### Work instructions
Condense the paragraph of the Michigan dental cost page below that begins "On these figures" into a short bulleted list that keeps its main facts.

>> Start Excerpt

Home › Blog › Michigan Dental Cost
University of Michigan School of Dentistry Cost: The Full 4-Year Breakdown
The University of Michigan School of Dentistry, in Ann Arbor, is one of the most respected public dental programs in the country — and even at the out-of-state rate it lands in the more affordable half of our list, at #19 cheapest of the 64 schools in our cost dataset. Based on cost-of-attendance data from around 2021–2022, four years there ran about $403,957 before interest. Below is the year-by-year breakdown, what it really costs once student-loan interest is counted, and why your DAT score is the single biggest lever on this number.
On these figures: the dollar amounts come from published cost-of-attendance data from roughly 2021–2022 and reflect the out-of-state listed cost of attendance. Tuition and living costs rise about 3–5% a year, so the current 2026 total is likely 15–20% higher — our inflation-adjusted estimate is ~$473,000. Treat every number here as a planning estimate, and confirm the current figure directly with the school and at ada.org.

>> End Excerpt
>> Start Data provided

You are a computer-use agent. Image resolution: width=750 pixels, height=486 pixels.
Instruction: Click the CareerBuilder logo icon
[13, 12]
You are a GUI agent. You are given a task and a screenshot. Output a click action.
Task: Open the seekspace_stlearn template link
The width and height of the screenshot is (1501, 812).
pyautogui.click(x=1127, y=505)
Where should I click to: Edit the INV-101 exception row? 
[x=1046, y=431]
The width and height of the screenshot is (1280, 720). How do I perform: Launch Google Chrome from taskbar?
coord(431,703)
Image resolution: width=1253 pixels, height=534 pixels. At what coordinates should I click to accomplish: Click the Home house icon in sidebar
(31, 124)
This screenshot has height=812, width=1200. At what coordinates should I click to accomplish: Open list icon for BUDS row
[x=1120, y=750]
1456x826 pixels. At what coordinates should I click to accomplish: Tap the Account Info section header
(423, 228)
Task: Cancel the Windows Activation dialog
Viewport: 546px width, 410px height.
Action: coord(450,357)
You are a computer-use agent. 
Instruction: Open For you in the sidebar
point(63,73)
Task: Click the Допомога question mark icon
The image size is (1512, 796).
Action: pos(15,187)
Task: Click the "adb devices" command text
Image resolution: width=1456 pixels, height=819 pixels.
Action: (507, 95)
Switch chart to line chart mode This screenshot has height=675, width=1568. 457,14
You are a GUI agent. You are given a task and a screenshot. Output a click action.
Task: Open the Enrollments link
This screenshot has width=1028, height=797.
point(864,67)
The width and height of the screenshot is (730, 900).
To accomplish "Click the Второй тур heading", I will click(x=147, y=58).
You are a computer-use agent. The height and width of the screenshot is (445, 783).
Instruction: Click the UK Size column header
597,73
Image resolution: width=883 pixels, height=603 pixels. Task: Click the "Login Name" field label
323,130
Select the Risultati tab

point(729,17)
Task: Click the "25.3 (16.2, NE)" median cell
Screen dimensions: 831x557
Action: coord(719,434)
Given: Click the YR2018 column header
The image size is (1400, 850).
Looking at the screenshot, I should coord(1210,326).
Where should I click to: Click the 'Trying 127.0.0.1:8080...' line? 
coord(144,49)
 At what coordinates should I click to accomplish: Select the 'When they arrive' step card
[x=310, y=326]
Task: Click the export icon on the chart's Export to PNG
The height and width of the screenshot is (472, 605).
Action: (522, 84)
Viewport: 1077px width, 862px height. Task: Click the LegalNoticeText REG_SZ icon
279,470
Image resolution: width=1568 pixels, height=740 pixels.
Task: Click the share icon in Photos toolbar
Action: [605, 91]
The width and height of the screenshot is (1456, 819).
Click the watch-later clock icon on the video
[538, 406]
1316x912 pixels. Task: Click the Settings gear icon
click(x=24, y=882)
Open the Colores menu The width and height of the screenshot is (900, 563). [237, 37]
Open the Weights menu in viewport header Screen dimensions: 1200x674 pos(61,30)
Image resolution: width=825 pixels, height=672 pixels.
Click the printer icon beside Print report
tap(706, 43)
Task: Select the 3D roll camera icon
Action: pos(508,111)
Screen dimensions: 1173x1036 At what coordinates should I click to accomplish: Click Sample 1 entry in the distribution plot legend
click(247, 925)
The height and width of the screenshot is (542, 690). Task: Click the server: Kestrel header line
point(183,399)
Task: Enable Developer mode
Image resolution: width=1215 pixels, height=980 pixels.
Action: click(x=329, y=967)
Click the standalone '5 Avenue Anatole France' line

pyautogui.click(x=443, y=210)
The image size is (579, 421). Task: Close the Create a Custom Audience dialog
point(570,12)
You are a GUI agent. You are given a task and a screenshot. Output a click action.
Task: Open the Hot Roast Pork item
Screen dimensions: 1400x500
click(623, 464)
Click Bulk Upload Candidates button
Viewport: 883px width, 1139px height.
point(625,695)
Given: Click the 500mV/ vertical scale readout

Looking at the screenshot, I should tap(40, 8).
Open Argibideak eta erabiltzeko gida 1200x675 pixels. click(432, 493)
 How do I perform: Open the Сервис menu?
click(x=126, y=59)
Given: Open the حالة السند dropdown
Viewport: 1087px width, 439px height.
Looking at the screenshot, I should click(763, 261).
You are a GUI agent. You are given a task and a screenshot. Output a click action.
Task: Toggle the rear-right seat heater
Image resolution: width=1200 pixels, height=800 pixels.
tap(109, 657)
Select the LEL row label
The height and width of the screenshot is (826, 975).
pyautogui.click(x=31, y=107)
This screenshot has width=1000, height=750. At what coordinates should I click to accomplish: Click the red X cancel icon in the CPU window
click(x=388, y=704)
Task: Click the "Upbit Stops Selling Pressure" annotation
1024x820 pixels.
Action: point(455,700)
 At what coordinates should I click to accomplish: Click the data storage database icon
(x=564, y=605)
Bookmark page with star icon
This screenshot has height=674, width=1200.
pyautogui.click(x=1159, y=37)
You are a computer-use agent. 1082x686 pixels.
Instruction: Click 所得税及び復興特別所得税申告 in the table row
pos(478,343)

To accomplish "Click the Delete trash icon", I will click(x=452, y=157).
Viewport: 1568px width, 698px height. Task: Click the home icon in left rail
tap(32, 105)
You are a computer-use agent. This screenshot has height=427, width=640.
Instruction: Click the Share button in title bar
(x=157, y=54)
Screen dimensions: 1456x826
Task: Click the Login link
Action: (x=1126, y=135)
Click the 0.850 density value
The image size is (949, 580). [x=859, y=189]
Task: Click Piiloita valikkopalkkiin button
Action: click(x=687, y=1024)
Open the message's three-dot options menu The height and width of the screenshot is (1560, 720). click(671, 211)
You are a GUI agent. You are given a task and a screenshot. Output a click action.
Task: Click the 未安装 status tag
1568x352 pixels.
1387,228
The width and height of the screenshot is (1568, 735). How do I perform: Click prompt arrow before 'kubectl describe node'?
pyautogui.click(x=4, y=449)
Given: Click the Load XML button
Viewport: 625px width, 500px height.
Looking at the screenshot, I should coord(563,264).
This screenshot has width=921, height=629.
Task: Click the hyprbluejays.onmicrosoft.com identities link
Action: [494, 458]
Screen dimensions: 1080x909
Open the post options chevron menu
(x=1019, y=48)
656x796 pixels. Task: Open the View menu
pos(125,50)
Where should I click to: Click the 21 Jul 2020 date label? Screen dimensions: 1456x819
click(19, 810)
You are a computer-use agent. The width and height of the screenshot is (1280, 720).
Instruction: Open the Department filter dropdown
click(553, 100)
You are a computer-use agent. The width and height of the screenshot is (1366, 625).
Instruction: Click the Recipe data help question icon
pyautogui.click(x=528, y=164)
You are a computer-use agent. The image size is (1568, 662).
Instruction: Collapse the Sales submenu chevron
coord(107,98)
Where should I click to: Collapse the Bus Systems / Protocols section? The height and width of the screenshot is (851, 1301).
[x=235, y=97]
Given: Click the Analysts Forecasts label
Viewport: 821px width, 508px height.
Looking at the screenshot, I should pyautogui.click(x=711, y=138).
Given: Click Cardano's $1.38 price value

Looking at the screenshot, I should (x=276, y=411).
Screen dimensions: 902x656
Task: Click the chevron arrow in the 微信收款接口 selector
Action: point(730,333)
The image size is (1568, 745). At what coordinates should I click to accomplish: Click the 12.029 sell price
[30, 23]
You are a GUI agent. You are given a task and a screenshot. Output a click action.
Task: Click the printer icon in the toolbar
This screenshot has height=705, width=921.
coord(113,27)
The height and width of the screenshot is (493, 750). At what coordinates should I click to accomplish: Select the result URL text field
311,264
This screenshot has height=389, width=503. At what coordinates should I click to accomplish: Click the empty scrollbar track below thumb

>> End Data provided

### Reply to the exercise
- Dollar amounts come from published cost-of-attendance data from about 2021–2022 and reflect the out-of-state listed cost.
- Tuition and living costs rise roughly 3–5% per year, so the 2026 total is likely 15–20% higher.
- The inflation-adjusted estimate is about $473,000.
- All figures are planning estimates; confirm the current cost with the school and at ada.org.